Akan timbul berbagai pertentangan. Yang mungkin saja akan menimbulkan rasa sakit-sakit laiinnya. Namun wanita ini berkeras diri. Membunuh logika, meski pada kenyataannya rasa benci itu tersemat tersembunyi. Berada di titik terdalam ruang hatinya. Satu persatu raga itu menghilang bersama jiwa. Dari semua pertahanan yang dibangun, rasa sakit melebur bersama bulir kekecewaan. Logika mencoba menghanguskan kepercayaan yang dibangun oleh si hati. Tapi kata penyesalan tidak menjadi titik akhir dari maaf.

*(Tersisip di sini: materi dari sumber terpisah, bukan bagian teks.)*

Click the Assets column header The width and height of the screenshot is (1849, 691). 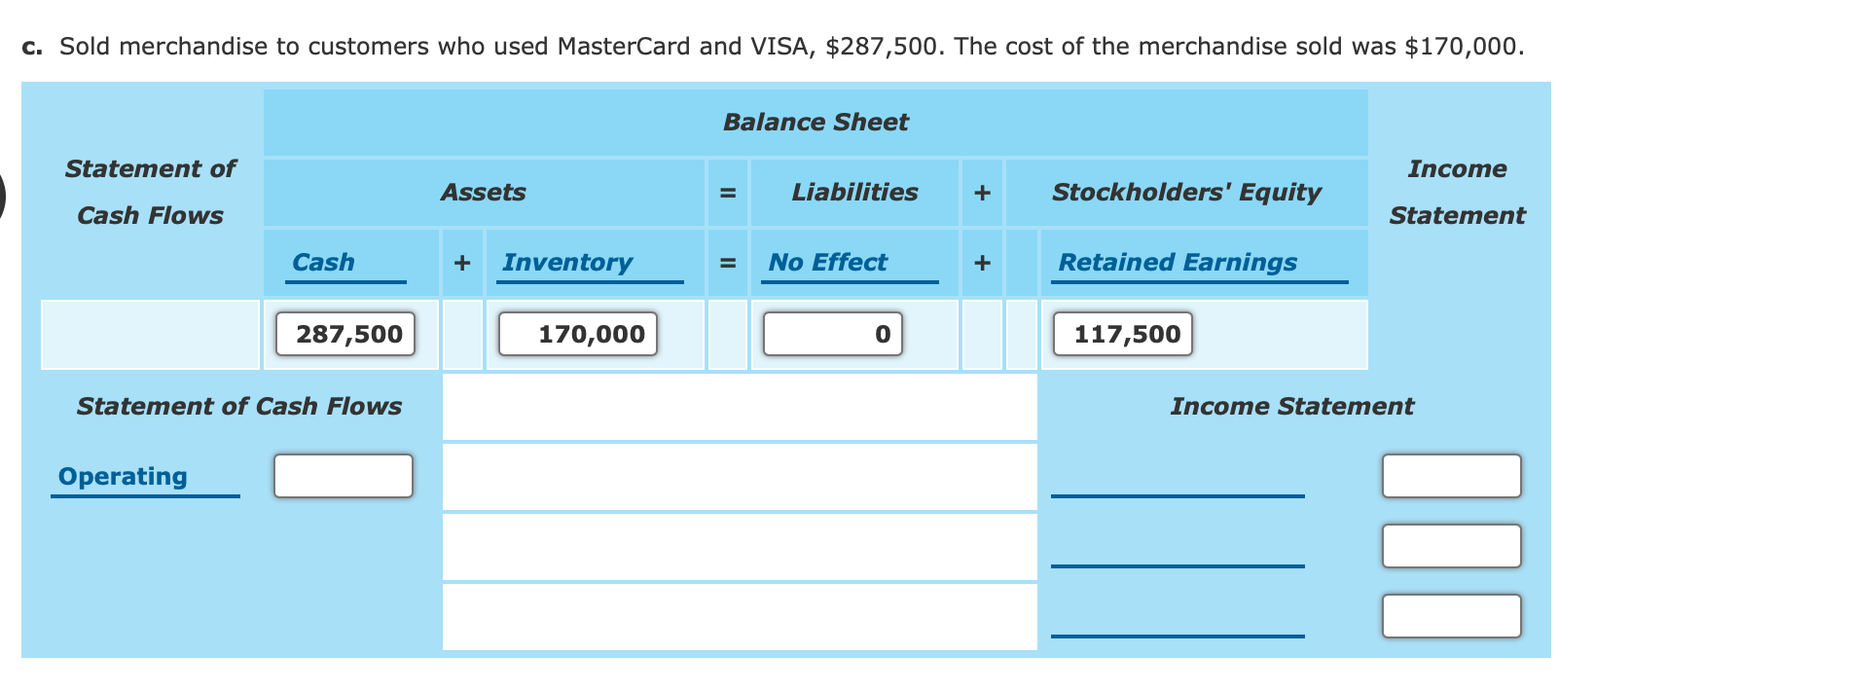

Mungkinkah ia bodoh? Atau lebih dari sekedar pecundang? Seperti kenari dalam sangkar, nyatanya ia kembali pada nada yang sumbang. Hidup di balik pintu yang terkunci bersama debu dan rasa sepi. Jikapun di masa lampau lensa berbentur sepasang manik penuh cinta, maka saat ini bibir tidak berguna berbicara. Hanya detak jam yang didengar sang telinga. Hanya sibakan gorden yang mampu memperlihatkan sang awan. Sepi.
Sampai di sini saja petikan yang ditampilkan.